People with knowledge of the matter told VGC that Sony Japan Studio simply hasn’t been profitable enough in recent years; the developer wanted to create games that appealed to the Japanese market first with hopes of having global appeal, while PlayStation wants the kind of global hits that its other first-party studios produce.
One person VGC spoke to said that Japan Studio’s fate had been sealed over a year ago, following the departure of its long-time president Allan Becker, who was replaced by Astro Bot: Rescue Mission director Nicolas Doucet, allegedly due to frustration over the developer’s lack of hits.
Another source said that this was part of PlayStation shifting more power from its native Japan to its new US headquarters. Since the company moved its HQ to California in 2016, it has been centralising power there, leading to layoffs and restructuring in SIE’s regional offices.
VGC’s reporting corroborates a Bloomberg article from November of last year, which said that Sony Japan had been “sidelined” and its development teams had been cut.
PlayStation boss Jim Ryan has downplayed this narrative several times; in December, he claimed that Japan continued to be a hugely important market for Sony Interactive Entertainment.
Meanwhile, just earlier this week Famitsu published an interview with the exec in which he said he considered all of SIE’s studios to be important and that he continued to support Japanese game development for PS5.
Bloomberg’s earlier report claimed that, as of November last year, many Japan Studio creators had already been informed that they would not have their rolling contracts renewed.
PlayStation’s US office has held a critical view of the Japanese operation, the publication claimed, and believed that the PlayStation business didn’t need ‘games that only do well in Japan’.

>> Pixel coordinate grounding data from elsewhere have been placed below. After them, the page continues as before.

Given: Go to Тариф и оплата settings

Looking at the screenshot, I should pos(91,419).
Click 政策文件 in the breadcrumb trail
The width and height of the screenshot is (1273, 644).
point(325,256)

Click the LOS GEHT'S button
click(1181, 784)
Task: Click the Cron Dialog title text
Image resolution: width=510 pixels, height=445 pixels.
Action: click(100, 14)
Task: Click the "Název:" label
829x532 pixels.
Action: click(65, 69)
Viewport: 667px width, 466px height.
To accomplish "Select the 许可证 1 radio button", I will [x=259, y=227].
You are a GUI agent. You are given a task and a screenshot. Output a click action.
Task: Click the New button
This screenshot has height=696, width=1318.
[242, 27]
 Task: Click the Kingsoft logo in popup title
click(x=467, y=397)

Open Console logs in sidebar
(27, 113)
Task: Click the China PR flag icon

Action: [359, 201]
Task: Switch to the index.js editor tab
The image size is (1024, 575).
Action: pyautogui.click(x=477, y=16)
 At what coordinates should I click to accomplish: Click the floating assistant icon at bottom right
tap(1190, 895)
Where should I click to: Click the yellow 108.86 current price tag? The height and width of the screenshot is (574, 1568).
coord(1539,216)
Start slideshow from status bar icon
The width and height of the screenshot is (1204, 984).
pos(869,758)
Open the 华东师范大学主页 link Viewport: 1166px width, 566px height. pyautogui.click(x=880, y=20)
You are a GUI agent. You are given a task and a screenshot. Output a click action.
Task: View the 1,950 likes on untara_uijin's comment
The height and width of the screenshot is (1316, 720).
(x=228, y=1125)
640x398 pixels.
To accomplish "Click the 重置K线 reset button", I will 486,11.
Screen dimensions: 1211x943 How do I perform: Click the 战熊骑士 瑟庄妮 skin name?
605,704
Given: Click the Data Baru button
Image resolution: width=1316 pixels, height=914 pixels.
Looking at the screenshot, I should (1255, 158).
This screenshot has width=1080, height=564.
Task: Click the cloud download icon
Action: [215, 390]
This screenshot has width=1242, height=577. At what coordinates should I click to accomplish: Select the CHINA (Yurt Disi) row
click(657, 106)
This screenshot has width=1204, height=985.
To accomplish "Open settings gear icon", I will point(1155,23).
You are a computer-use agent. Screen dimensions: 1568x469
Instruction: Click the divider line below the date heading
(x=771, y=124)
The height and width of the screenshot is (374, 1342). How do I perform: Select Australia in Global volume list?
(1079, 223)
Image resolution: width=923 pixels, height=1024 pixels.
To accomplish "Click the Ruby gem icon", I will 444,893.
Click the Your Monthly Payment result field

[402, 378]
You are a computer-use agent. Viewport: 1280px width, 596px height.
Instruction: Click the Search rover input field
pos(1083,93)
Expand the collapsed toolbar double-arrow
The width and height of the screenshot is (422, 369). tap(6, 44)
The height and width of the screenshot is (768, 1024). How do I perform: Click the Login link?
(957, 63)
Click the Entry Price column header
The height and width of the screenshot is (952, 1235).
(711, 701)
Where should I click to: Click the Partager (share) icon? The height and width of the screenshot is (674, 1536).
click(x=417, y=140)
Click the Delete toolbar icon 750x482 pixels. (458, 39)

Responding to the November Bloomberg report, Sony spokeswoman Natsumi Atarashi said at the time that “our home market remains of utmost importance” and claimed that any suggestion Sony was shifting its focus away from Japan was incorrect and “doesn’t reflect the company’s strategy”.
Speaking to VGC’s network partners at GamesIndustry.biz about PlayStation’s globalization efforts, SIE CEO Jim Ryan said we shouldn’t expect its Worldwide Studios to create games designed for specific territories going forwards.
“The nature of AAA PlayStation 4 and certainly PlayStation 5 development… We’re obviously not going to have Worldwide Studios make a game for one specific European country,” Ryan said at the time.
“And that might have been the case back in the PSP times with Invizimals [which was popular in Spain]. I think this will be where Shuhei Yoshida‘s new task [of working with indies] will come in. If we are nimble, flexible and global, we can work with smaller developers to allow those countries’ specific needs to be met.”
Japan Studio was founded back in 1993 and has created IP iconic PlayStation IP like Ape Escape, Patapon and Gravity Rush, in addition to assisting other developers such as FromSoftware, Bluepoint and Q-Games.
Japan Studio is Sony Interactive Entertainment‘s oldest first-party studio, with a focus on introducing new styles of gameplay.
The developer is known for games such Gravity Rush, Knack, LocoRoco and Ape Escape, as well as its collaborations on the likes of Bloodborne, The Last Guardian and Everybody’s Golf. It most recently worked on PS5’s Demon’s Souls with US studio Bluepoint.
SIE Japan Studio also housed Project Siren – aka Team Gravity – which had worked on the Siren and Gravity Rush series.